Series of events planned to honour victims of Communism
Communism, like any totalitarian regime, was built on fear and repression. the human toll was high. Over a quarter of a million people were sent to prisons and work camps where 4,000 are estimated to have died. In May the victims of Communism are being honoured by a series of events around the Czech Republic. One is called "Jachymov Hell", after the notorious work camp centred around a uranium mine in the north Bohemian town. Organiser Frantisek Sedivy explained why the "Jachymov Hell" memorial was being held.
"It's to remember the people who lost their lives, and lost many years of their lives and their youth. It was comparable to German concentration camps, although there weren't gas chambers...but the regime was the same."
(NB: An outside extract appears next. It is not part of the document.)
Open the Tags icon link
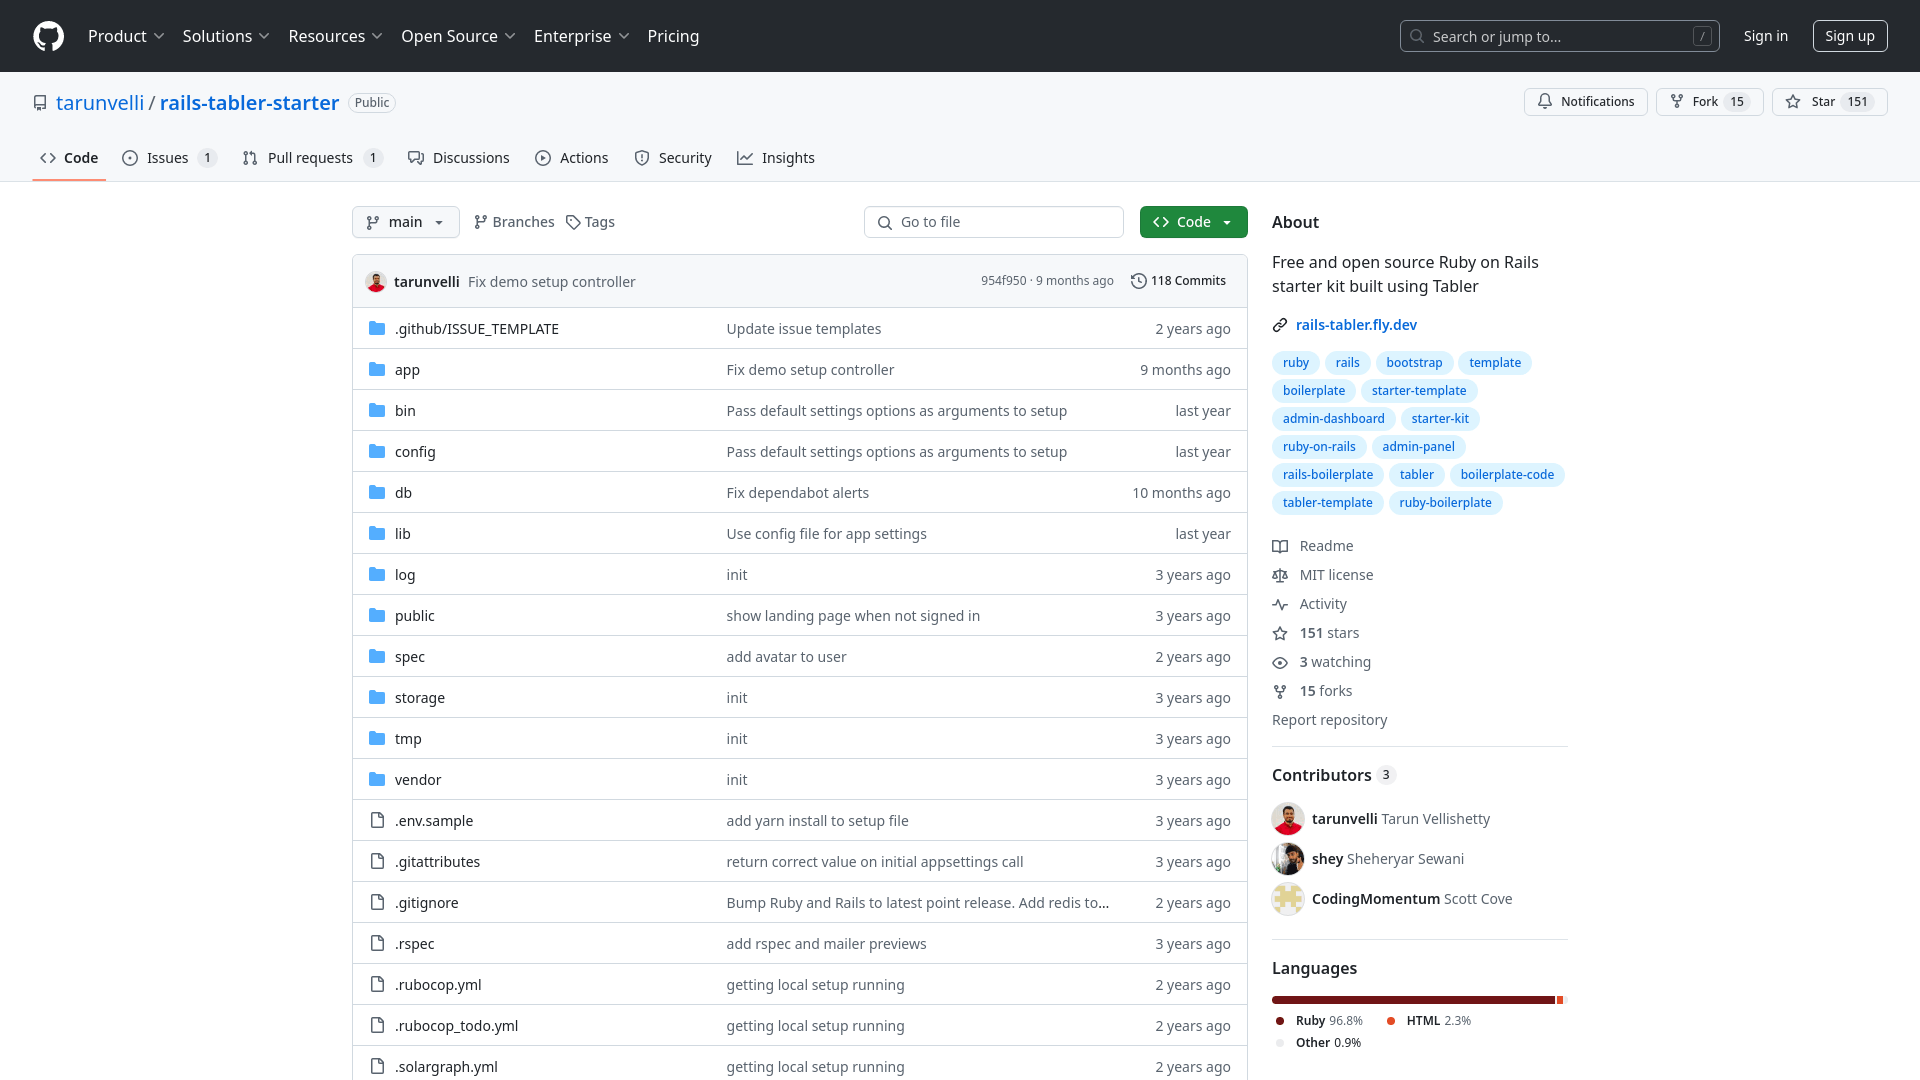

An estimated 2,000 people died at Jachymov; just how bad were conditions there?
"The people who were there were in a radioactive environment 24 hours a day, because even when they weren't working they were in a camp which was beside the mine. The wind carried the dust so they were always in a radioactive environment, which wasn't at all good for their health. Many of the inmates died of cancer and few of us survivors of the camp are still alive."
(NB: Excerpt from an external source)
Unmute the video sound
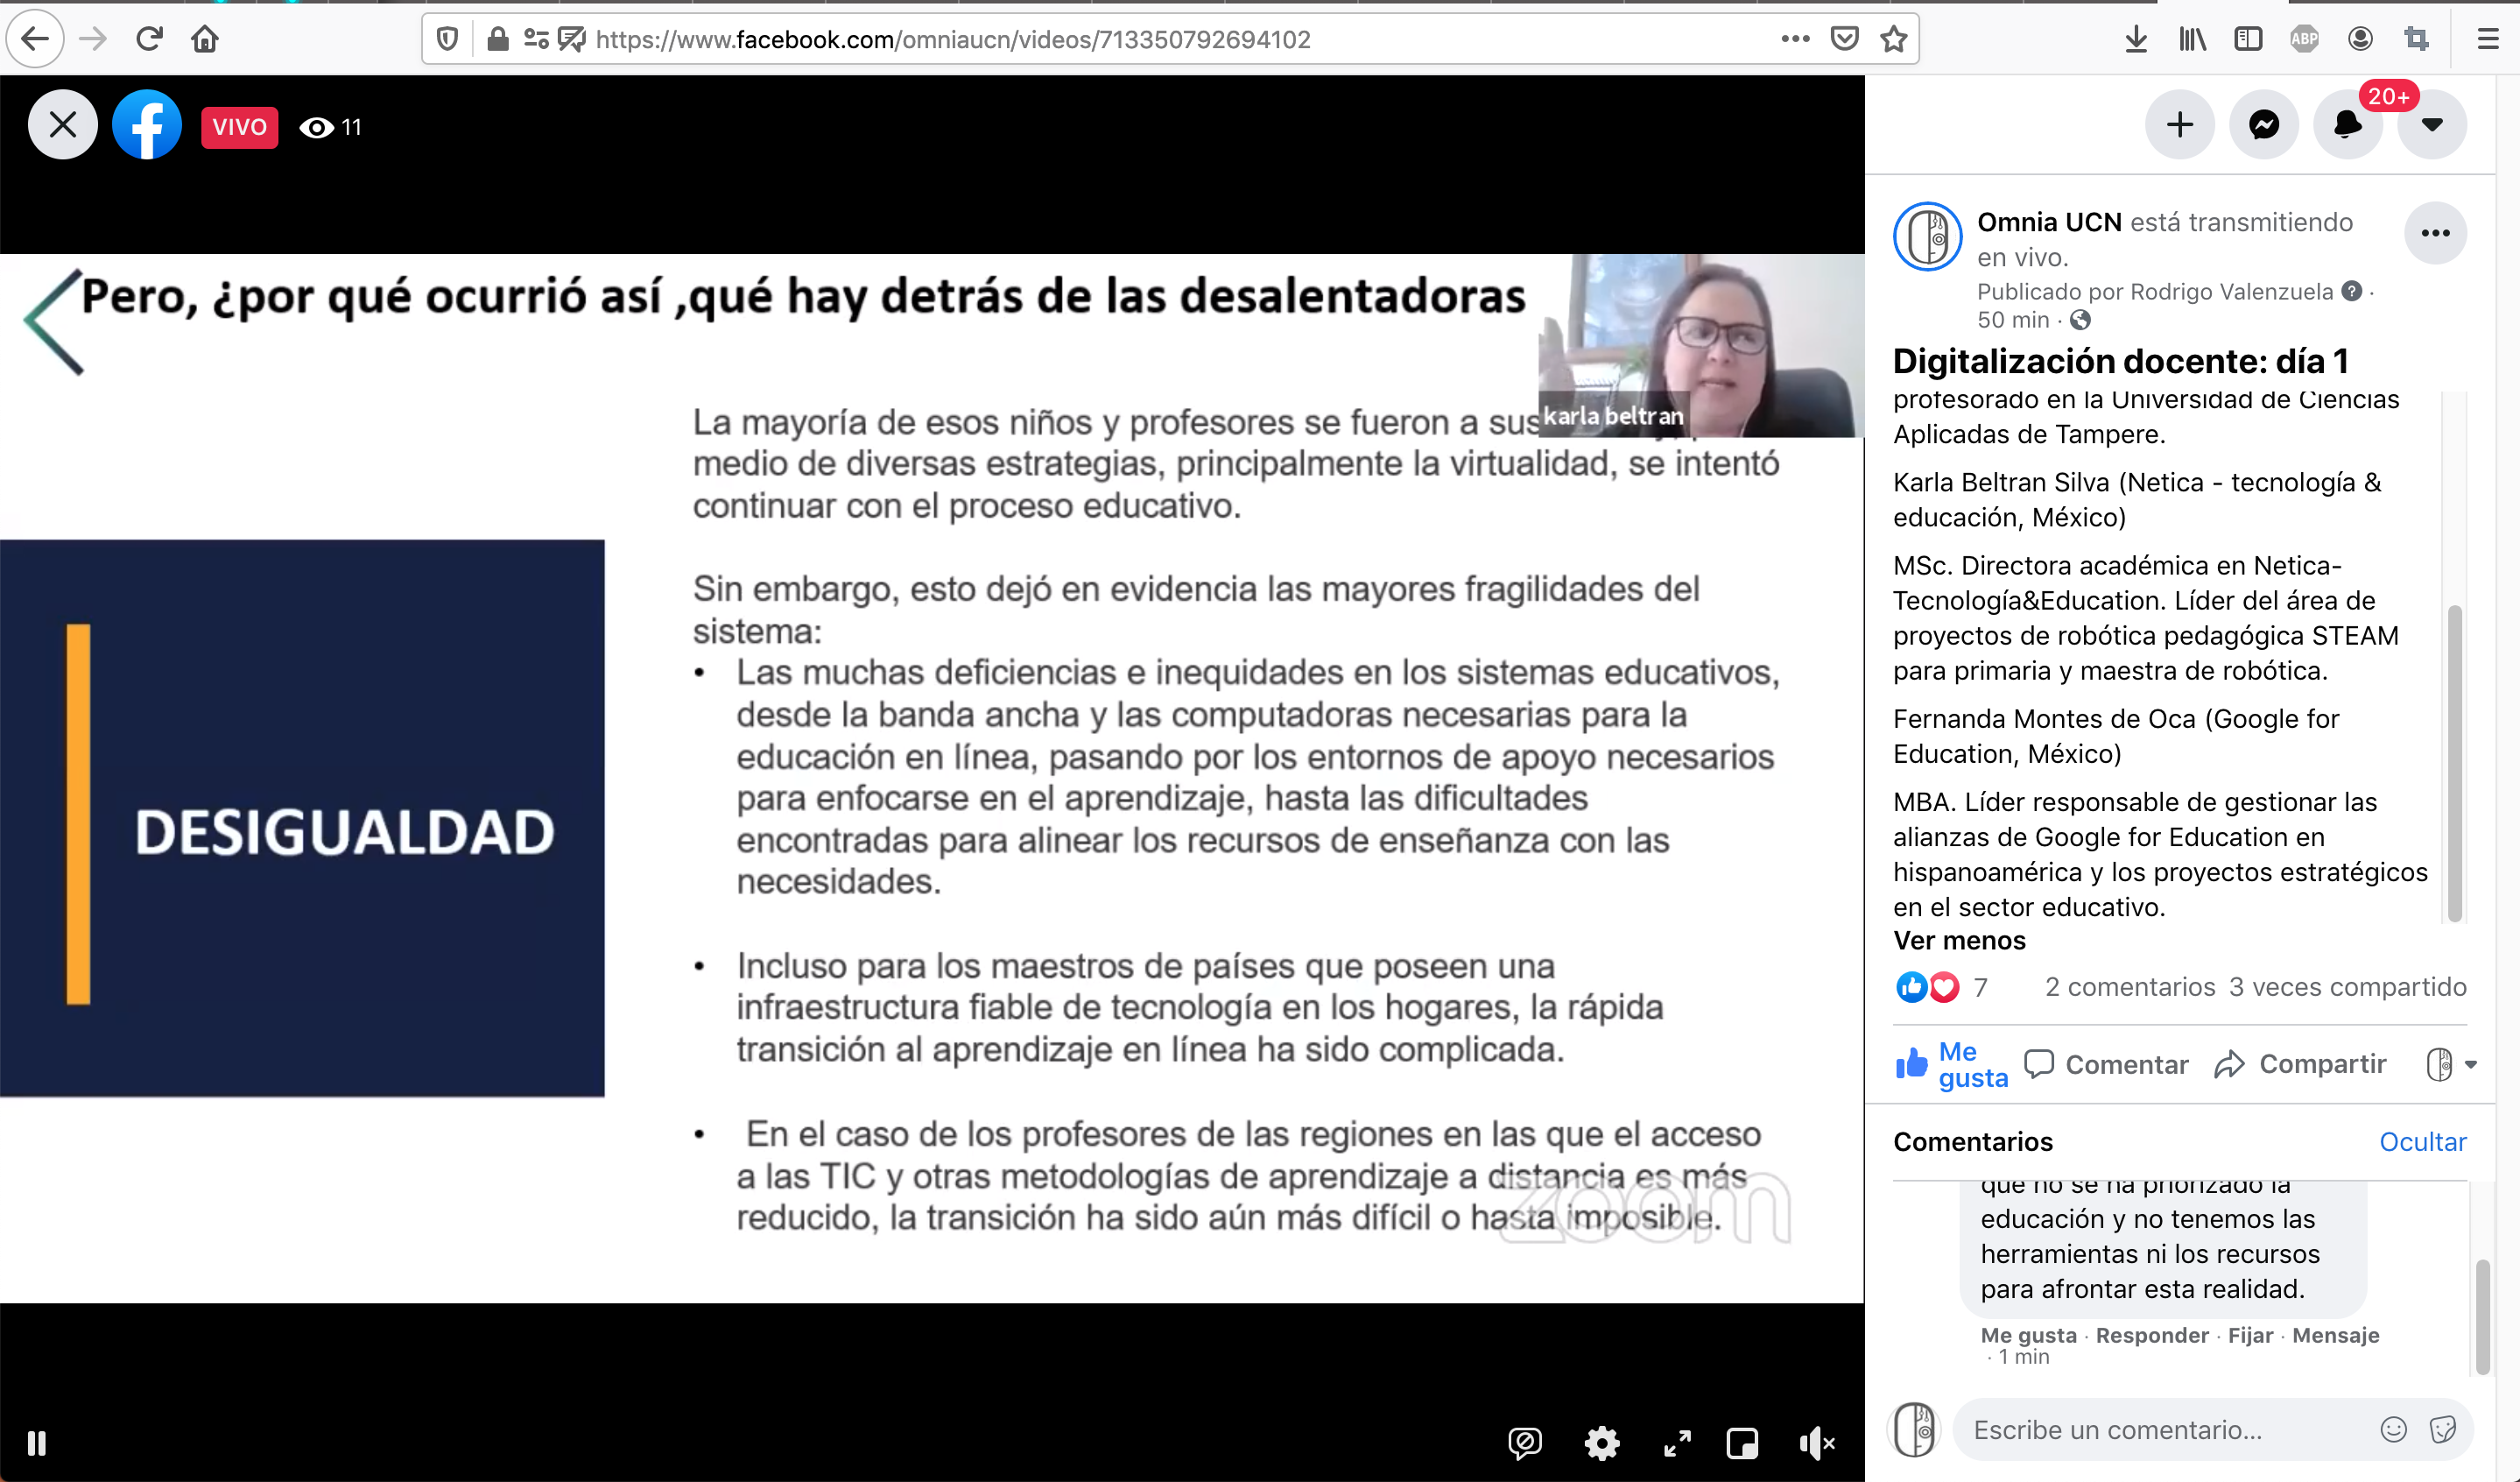Screen dimensions: 2520x1482 click(x=1817, y=1443)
Several of the speakers at Tuesday's news conference expressed their sorrow that many Czechs seem to have forgotten the crimes of the Communist era. I asked senator Jaroslava Moserova if she was disappointed that people seem to have such short memories.
"It does not surprise me. I'm sad that it's so. People tend to, especially people who were somehow soiled by the past, of course wish to forget."
One of the speakers said earlier that a lot of the culprits haven't been punished. Is that true, would you say?
"Yes, it is true, it is true, it was the very nature of the Velvet Revolution. We accepted the Document on Human Rights and Freedoms and accepting the document in fact we closed the door on banning the Communist Party. But until they change their name and distance themselves totally from the past I find it hard to accept their existence."